=== Exercise aim ===
Lay out each line of the listing below as a Markdown table with two columns, Row and Text. Number the rows, skip blank lines, and leave the pictures out.
%%
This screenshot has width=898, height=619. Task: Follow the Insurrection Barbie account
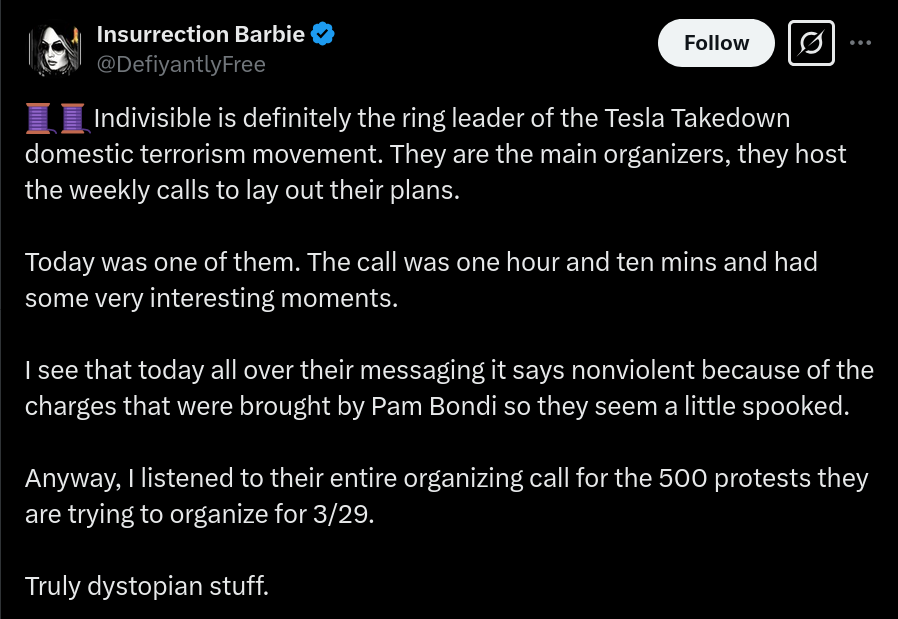(x=716, y=43)
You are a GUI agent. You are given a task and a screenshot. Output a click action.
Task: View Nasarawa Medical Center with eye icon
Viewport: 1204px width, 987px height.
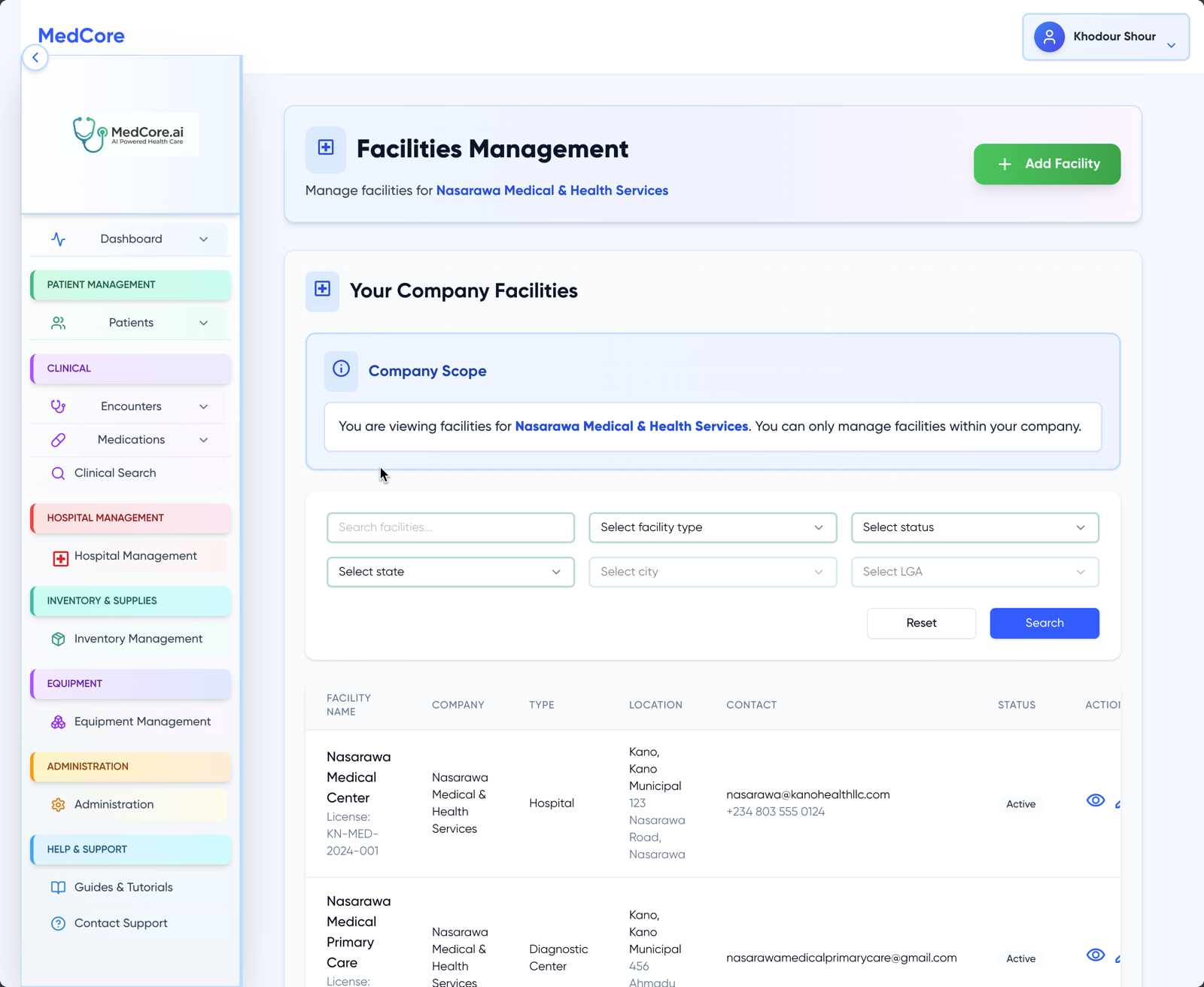coord(1095,800)
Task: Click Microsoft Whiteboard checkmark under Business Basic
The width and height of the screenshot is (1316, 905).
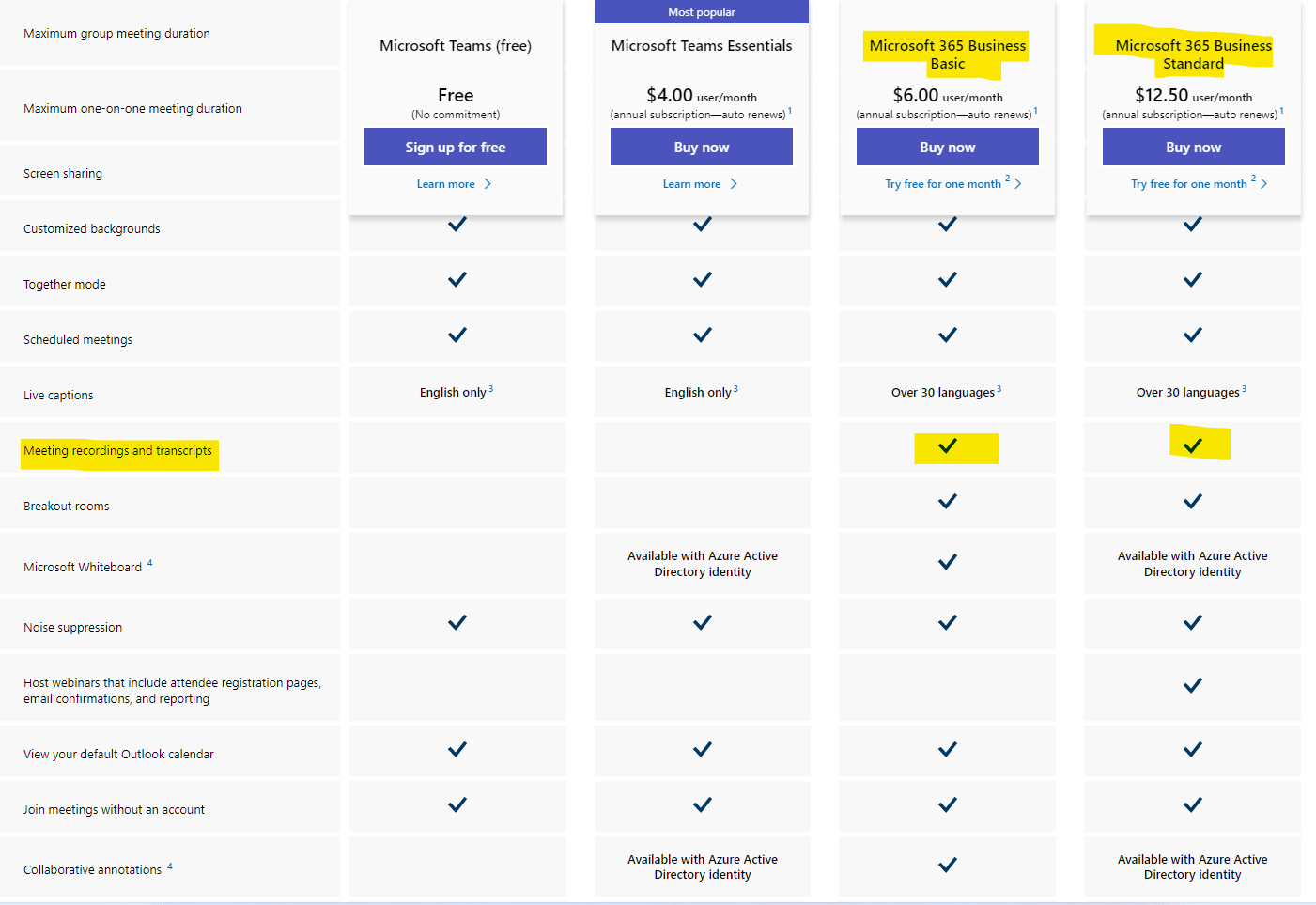Action: pyautogui.click(x=948, y=562)
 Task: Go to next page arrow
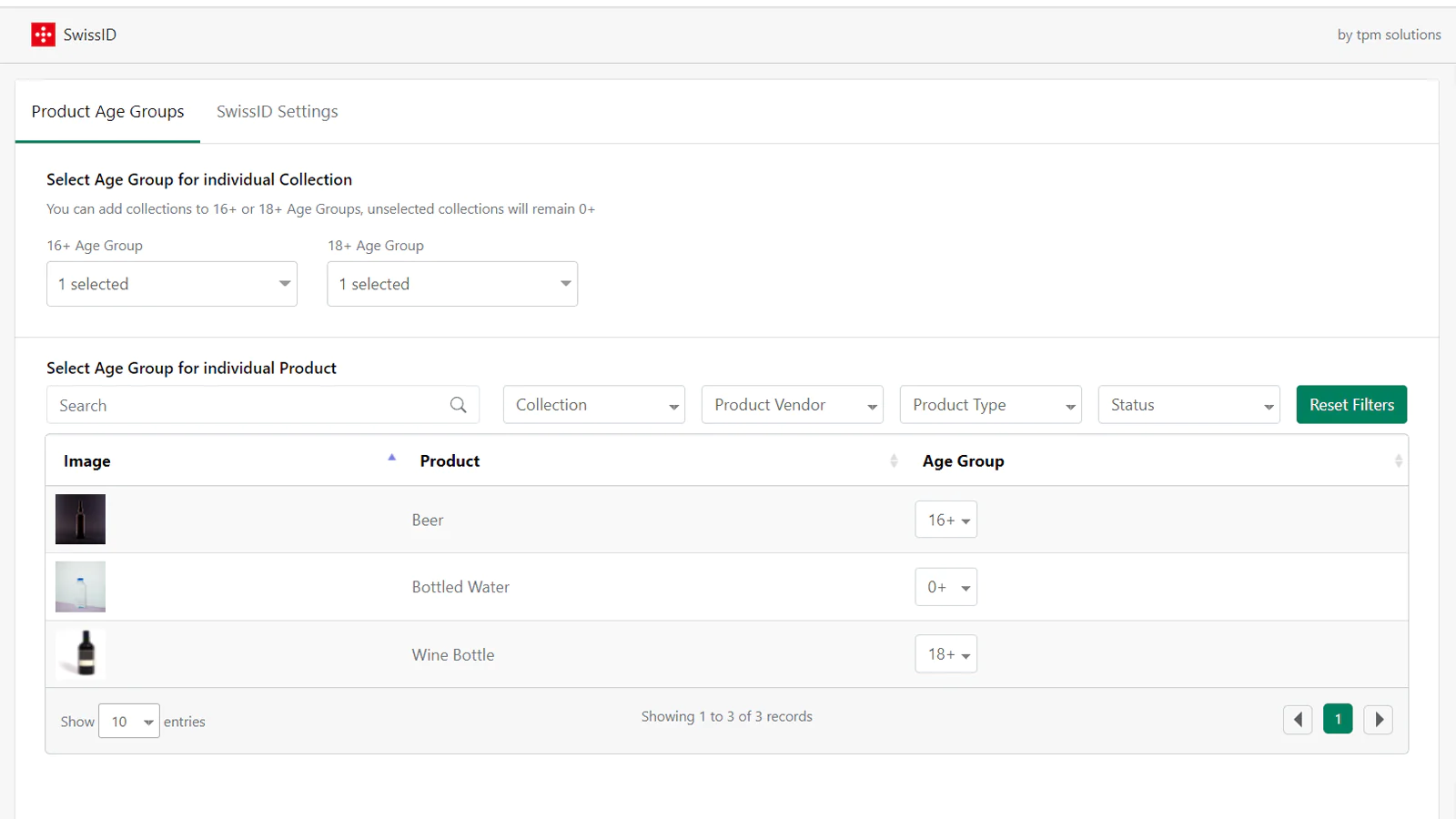(1378, 720)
%%
=== The answer ===
| Row | Text |
|---|---|
| 1 | This screenshot has width=898, height=619. Task: Follow the Insurrection Barbie account |
| 2 | (x=716, y=43) |
| 3 | You are a GUI agent. You are given a task and a screenshot. Output a click action. |
| 4 | Task: View Nasarawa Medical Center with eye icon |
| 5 | Viewport: 1204px width, 987px height. |
| 6 | coord(1095,800) |
| 7 | Task: Click Microsoft Whiteboard checkmark under Business Basic |
| 8 | The width and height of the screenshot is (1316, 905). |
| 9 | Action: pyautogui.click(x=948, y=562) |
| 10 |  Task: Go to next page arrow |
| 11 | (1378, 720) |